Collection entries
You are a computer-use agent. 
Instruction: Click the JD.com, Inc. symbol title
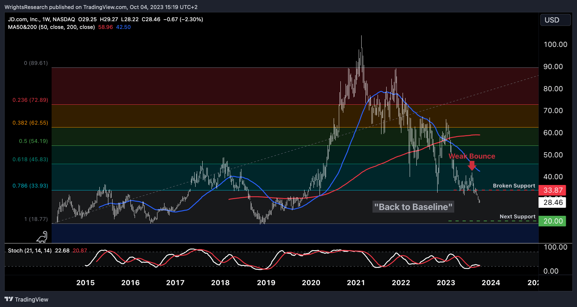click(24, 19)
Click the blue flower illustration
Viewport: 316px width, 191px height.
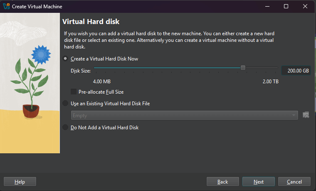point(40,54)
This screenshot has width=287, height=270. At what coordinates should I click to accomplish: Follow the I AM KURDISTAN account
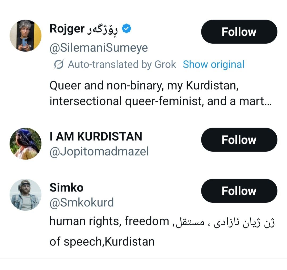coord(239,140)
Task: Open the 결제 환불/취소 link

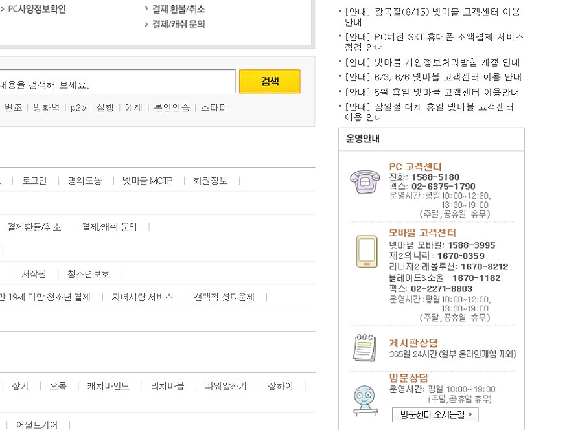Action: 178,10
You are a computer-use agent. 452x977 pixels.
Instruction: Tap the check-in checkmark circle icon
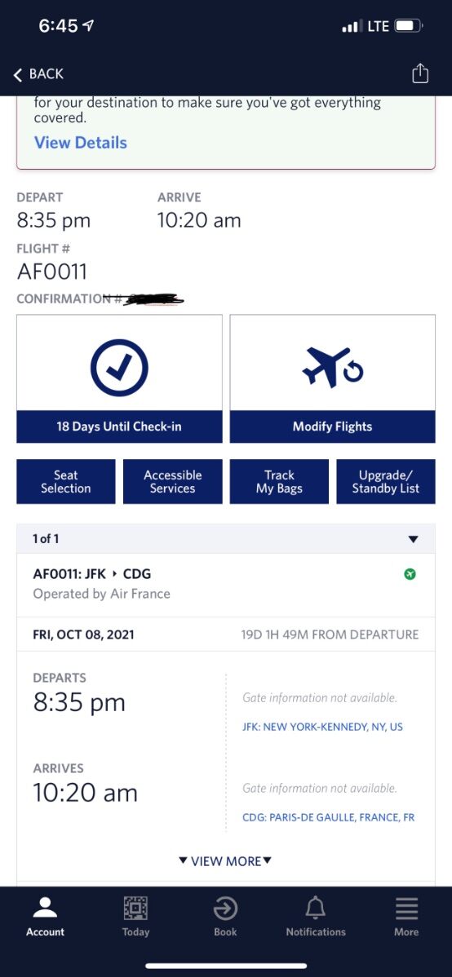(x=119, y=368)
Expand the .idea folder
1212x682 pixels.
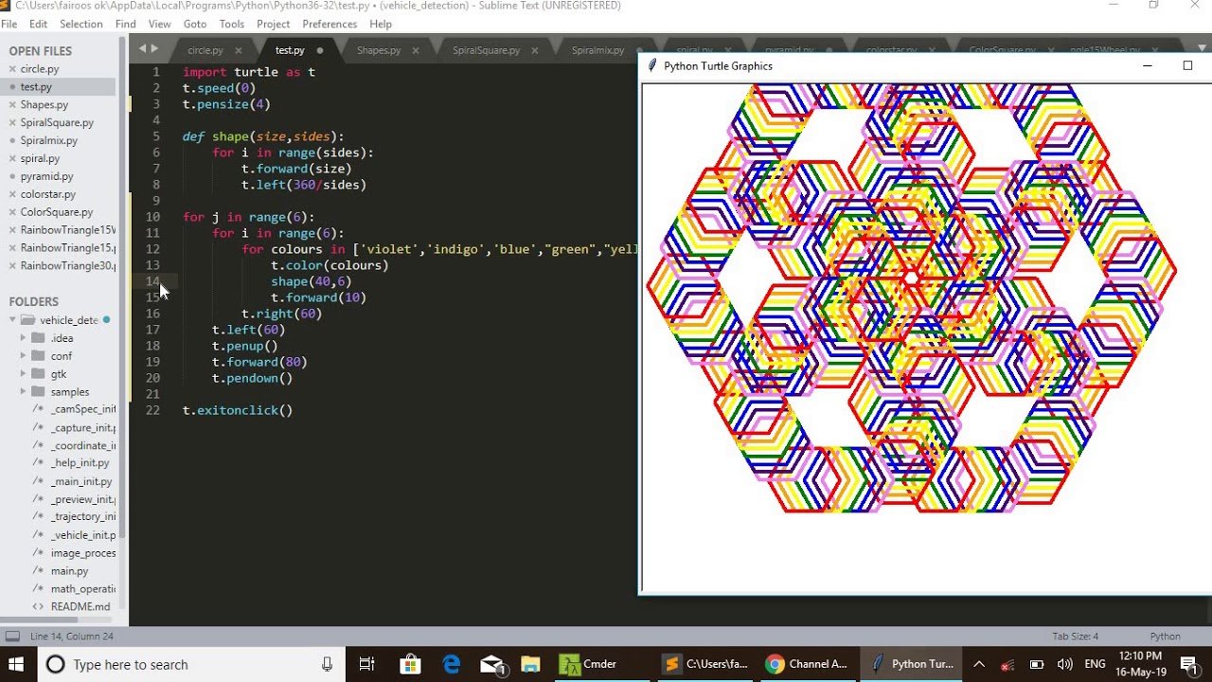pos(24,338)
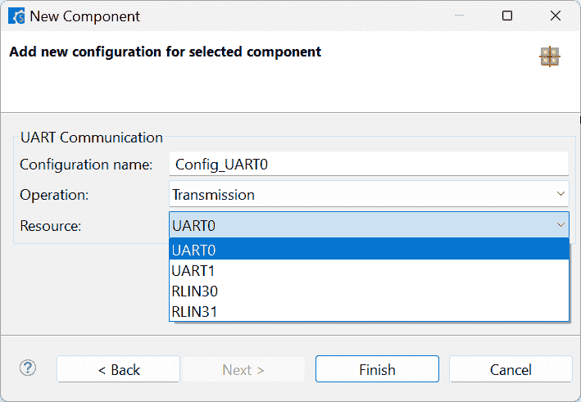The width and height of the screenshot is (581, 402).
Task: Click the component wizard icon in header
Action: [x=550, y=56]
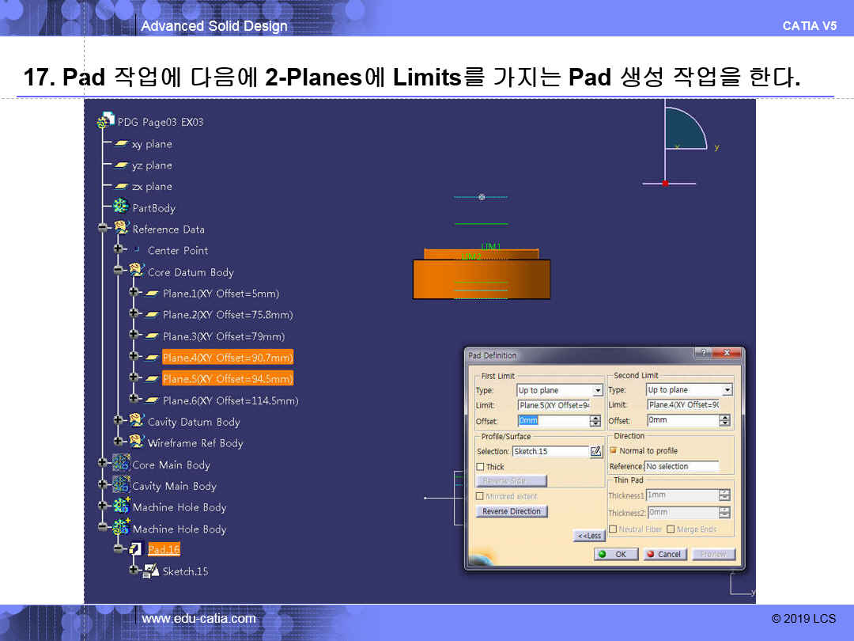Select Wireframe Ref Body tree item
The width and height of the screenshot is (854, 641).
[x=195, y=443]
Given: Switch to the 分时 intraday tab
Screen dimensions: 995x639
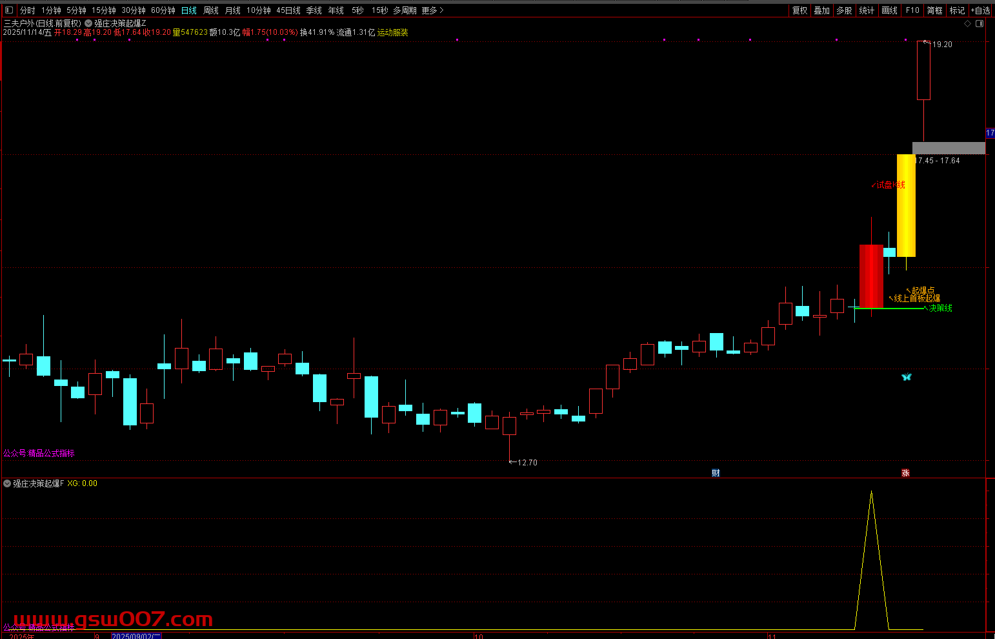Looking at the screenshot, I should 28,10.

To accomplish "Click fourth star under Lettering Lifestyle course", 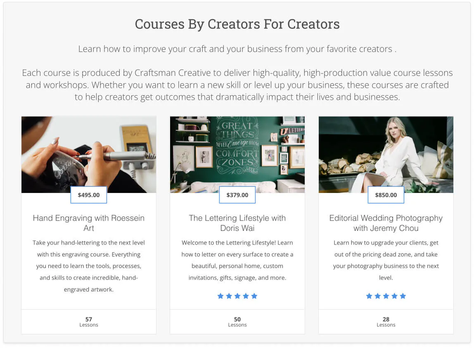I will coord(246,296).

...

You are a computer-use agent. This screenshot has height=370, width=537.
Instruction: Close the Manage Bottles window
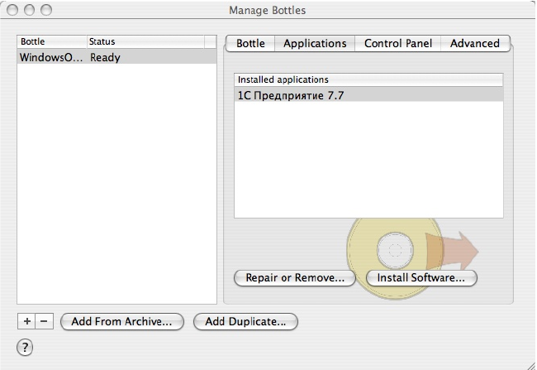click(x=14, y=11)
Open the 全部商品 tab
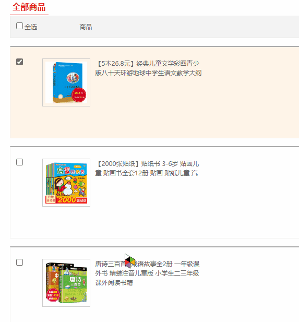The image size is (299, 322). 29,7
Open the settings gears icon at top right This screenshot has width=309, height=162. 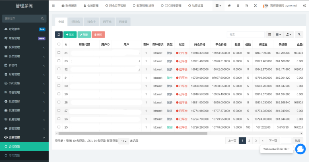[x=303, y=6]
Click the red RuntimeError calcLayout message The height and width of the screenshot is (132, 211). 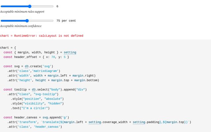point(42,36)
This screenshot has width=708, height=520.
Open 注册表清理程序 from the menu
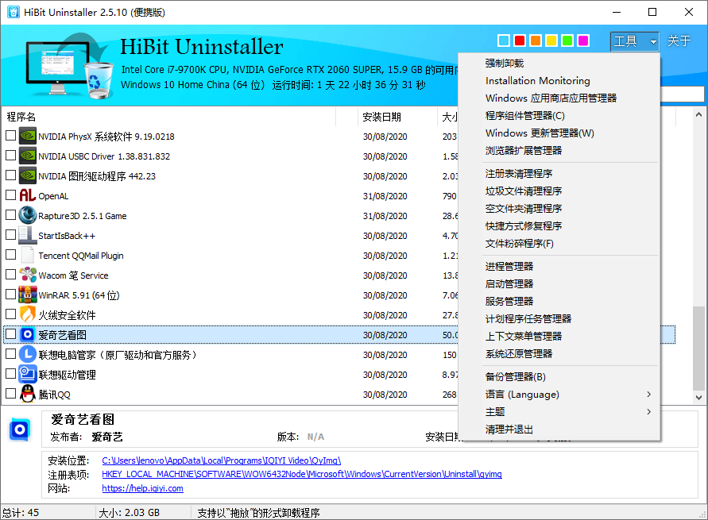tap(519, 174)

> [WHAT YOU WILL DO]: Reproduce, word for word, only the lines in the records above from the line with "Viewport: 316px width, 191px height." through the line with "Expand the .idea folder", including both ends; omit the pictures.

> [EXERCISE OUTPUT]:
Viewport: 316px width, 191px height.
point(40,54)
This screenshot has width=287, height=270. At what coordinates should I click to accomplish: Follow the I AM KURDISTAN account
coord(239,140)
Task: Open the 결제 환불/취소 link

Action: 178,10
You are a computer-use agent. 452x977 pixels.
Instruction: Tap the check-in checkmark circle icon
(x=119, y=368)
Expand the .idea folder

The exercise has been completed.